(Dataset rows)
________________

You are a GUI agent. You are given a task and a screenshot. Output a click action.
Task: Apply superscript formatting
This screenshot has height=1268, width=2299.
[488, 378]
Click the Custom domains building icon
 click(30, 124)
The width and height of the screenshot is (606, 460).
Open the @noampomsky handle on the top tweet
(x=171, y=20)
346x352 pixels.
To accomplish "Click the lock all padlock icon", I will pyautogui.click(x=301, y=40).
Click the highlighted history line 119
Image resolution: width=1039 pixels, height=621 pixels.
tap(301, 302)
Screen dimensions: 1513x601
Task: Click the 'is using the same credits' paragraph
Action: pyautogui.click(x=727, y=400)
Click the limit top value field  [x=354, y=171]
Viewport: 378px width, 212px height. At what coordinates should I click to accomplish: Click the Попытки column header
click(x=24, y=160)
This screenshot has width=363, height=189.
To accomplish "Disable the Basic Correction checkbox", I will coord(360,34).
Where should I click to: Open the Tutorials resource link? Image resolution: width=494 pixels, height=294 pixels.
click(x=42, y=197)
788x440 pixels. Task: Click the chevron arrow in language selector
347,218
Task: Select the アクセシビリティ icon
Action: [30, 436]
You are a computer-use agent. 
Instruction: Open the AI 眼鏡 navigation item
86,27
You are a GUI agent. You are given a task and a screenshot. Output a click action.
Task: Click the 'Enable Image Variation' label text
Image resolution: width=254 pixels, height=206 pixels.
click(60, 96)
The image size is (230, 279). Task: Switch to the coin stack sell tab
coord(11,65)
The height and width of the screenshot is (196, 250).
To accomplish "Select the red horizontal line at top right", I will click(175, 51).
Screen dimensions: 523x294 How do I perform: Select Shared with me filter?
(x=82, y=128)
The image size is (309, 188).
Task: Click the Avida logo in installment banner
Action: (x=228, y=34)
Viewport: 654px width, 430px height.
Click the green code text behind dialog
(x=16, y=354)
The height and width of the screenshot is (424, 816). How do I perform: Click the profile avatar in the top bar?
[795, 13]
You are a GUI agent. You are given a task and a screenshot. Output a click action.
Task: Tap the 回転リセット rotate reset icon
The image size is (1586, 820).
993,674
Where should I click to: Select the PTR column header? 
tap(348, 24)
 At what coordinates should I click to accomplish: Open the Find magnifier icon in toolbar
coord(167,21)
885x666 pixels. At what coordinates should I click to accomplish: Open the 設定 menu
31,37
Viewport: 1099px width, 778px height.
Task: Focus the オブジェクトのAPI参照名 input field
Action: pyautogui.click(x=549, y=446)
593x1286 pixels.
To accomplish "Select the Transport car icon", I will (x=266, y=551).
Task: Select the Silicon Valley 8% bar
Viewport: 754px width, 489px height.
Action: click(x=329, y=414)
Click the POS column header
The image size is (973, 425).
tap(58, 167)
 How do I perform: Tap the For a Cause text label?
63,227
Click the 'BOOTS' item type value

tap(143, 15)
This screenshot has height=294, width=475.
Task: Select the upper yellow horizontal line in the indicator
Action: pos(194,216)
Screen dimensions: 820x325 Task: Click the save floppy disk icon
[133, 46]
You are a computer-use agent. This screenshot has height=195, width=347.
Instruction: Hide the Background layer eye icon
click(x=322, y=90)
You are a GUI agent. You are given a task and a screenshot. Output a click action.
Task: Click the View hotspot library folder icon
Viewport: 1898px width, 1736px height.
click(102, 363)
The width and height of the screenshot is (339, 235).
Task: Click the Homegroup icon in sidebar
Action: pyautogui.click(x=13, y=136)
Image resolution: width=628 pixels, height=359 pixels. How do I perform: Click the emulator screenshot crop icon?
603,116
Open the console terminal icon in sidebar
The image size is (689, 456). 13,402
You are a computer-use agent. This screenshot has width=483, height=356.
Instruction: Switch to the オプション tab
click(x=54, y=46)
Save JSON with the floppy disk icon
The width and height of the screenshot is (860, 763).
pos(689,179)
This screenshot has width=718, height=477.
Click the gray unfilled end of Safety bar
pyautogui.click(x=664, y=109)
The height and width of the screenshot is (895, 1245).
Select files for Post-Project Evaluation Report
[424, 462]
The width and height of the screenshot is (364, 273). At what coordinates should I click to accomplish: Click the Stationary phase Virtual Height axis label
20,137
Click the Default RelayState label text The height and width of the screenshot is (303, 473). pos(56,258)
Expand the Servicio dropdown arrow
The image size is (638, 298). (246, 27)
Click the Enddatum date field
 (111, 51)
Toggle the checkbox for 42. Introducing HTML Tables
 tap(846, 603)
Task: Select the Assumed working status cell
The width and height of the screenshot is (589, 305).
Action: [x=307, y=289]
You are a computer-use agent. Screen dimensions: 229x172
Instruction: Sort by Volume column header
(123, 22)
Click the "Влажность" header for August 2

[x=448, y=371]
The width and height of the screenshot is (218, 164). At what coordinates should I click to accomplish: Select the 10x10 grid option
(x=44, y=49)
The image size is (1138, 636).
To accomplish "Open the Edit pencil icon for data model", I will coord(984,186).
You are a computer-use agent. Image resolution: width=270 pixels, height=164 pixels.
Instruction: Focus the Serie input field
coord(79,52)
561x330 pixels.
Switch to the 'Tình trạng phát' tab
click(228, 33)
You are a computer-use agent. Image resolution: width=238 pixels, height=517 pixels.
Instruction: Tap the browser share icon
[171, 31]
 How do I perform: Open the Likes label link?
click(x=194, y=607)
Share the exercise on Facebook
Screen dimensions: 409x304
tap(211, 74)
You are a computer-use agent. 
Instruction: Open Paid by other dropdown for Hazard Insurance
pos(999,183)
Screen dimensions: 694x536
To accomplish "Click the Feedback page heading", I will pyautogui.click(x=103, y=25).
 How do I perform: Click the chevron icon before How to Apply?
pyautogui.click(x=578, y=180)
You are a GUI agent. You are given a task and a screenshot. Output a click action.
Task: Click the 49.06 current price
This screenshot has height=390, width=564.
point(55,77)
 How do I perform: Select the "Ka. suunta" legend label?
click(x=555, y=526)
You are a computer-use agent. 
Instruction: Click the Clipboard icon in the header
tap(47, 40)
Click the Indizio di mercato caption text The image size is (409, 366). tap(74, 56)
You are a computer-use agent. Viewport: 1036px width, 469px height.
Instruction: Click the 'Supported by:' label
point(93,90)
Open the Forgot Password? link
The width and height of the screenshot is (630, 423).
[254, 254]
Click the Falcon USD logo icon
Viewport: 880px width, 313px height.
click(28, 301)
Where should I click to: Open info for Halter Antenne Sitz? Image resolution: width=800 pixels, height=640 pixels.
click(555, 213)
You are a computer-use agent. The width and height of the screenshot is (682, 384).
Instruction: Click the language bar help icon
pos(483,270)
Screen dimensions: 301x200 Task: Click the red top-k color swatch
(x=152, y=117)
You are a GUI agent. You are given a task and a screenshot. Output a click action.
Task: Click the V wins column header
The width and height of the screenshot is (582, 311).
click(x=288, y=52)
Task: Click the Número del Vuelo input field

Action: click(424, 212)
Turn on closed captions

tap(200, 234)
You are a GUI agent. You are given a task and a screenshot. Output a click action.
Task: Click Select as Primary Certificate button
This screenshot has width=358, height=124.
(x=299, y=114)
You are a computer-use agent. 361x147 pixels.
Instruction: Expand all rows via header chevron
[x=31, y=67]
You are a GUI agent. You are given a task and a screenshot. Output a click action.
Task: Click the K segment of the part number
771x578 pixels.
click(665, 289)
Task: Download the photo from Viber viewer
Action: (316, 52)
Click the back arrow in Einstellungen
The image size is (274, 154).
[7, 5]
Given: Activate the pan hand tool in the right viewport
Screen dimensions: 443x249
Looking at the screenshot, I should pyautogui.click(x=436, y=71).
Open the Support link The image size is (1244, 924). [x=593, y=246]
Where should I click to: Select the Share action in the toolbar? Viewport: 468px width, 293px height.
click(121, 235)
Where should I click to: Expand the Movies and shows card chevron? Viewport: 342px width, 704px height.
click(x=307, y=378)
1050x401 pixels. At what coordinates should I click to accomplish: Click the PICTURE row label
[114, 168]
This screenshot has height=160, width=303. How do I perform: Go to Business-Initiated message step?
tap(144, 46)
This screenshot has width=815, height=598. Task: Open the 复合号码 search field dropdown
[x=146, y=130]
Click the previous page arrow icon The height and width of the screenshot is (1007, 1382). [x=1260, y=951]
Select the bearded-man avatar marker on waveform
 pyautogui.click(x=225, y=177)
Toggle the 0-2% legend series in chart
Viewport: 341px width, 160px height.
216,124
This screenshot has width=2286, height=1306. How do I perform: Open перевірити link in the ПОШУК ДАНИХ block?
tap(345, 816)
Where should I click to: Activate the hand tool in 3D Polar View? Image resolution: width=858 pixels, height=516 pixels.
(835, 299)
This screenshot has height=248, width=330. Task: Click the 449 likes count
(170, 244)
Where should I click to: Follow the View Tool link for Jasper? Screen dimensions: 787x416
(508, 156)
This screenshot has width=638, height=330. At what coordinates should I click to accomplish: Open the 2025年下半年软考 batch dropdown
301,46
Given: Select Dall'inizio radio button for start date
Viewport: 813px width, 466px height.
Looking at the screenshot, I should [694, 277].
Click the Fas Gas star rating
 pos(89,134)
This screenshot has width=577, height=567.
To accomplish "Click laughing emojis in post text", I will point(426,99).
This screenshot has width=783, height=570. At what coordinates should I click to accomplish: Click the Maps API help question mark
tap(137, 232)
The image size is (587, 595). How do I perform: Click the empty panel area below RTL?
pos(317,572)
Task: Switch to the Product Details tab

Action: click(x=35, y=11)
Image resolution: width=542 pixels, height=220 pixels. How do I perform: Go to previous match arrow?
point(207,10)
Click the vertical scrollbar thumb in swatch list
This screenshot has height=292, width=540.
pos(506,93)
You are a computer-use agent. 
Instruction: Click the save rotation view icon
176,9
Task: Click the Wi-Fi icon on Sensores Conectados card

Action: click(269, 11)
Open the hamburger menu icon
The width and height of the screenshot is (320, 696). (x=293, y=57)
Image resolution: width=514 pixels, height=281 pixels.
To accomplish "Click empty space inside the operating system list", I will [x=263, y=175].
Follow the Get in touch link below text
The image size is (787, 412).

________________

Given exercise: Return the records verbatim, starting at the line that contains "Task: Click the Wi-Fi" and ending with the final line of the records.

Worked solution:
Task: Click the Wi-Fi icon on Sensores Conectados card

Action: click(269, 11)
Open the hamburger menu icon
The width and height of the screenshot is (320, 696). (x=293, y=57)
Image resolution: width=514 pixels, height=281 pixels.
To accomplish "Click empty space inside the operating system list", I will [x=263, y=175].
Follow the Get in touch link below text
The image size is (787, 412).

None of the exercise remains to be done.